MATERIAL PROVIDED:
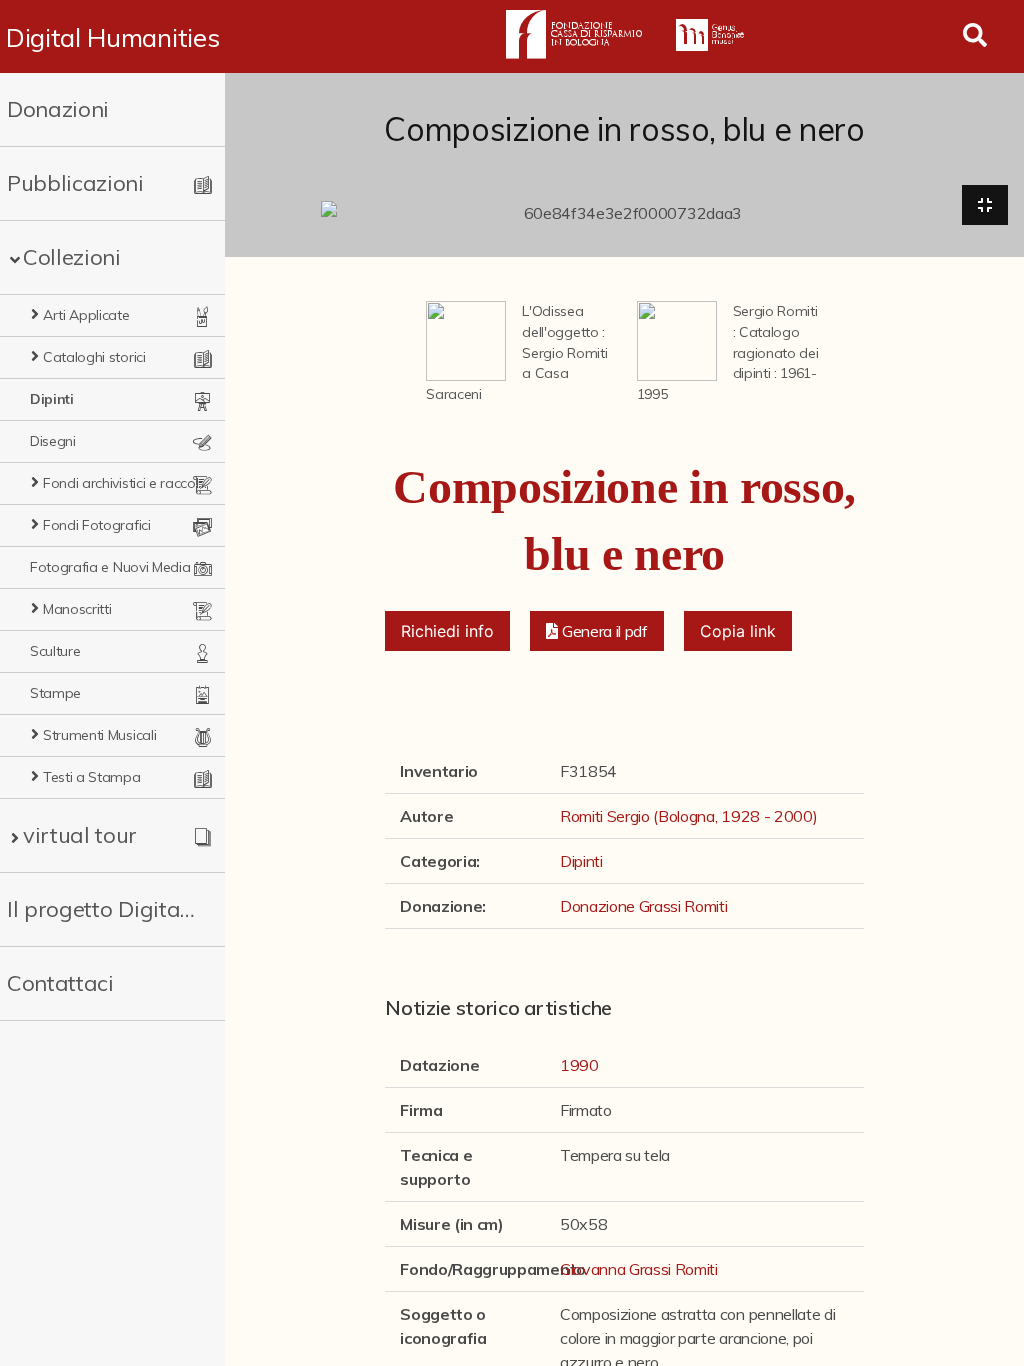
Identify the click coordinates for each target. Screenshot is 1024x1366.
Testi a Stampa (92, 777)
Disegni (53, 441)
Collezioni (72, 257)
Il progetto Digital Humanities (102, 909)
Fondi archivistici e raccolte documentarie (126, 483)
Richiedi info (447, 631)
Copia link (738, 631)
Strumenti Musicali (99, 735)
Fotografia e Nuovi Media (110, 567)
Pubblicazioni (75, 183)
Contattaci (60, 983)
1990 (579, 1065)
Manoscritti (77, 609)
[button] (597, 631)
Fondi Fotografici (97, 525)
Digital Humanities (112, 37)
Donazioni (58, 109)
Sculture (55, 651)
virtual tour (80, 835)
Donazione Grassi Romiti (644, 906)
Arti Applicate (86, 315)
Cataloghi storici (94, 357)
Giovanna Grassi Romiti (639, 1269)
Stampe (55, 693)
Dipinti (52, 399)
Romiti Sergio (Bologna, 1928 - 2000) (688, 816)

ACTIVITY: From the records above, retype only the lines starting at the line that contains "Fotografia e Nuovi Media (110, 567)" and ending at the line that contains "Arti Applicate (86, 315)", both included.

RESULT:
Fotografia e Nuovi Media (110, 567)
Pubblicazioni (75, 183)
Contattaci (60, 983)
1990 (579, 1065)
Manoscritti (77, 609)
[button] (597, 631)
Fondi Fotografici (97, 525)
Digital Humanities (112, 37)
Donazioni (58, 109)
Sculture (55, 651)
virtual tour (80, 835)
Donazione Grassi Romiti (644, 906)
Arti Applicate (86, 315)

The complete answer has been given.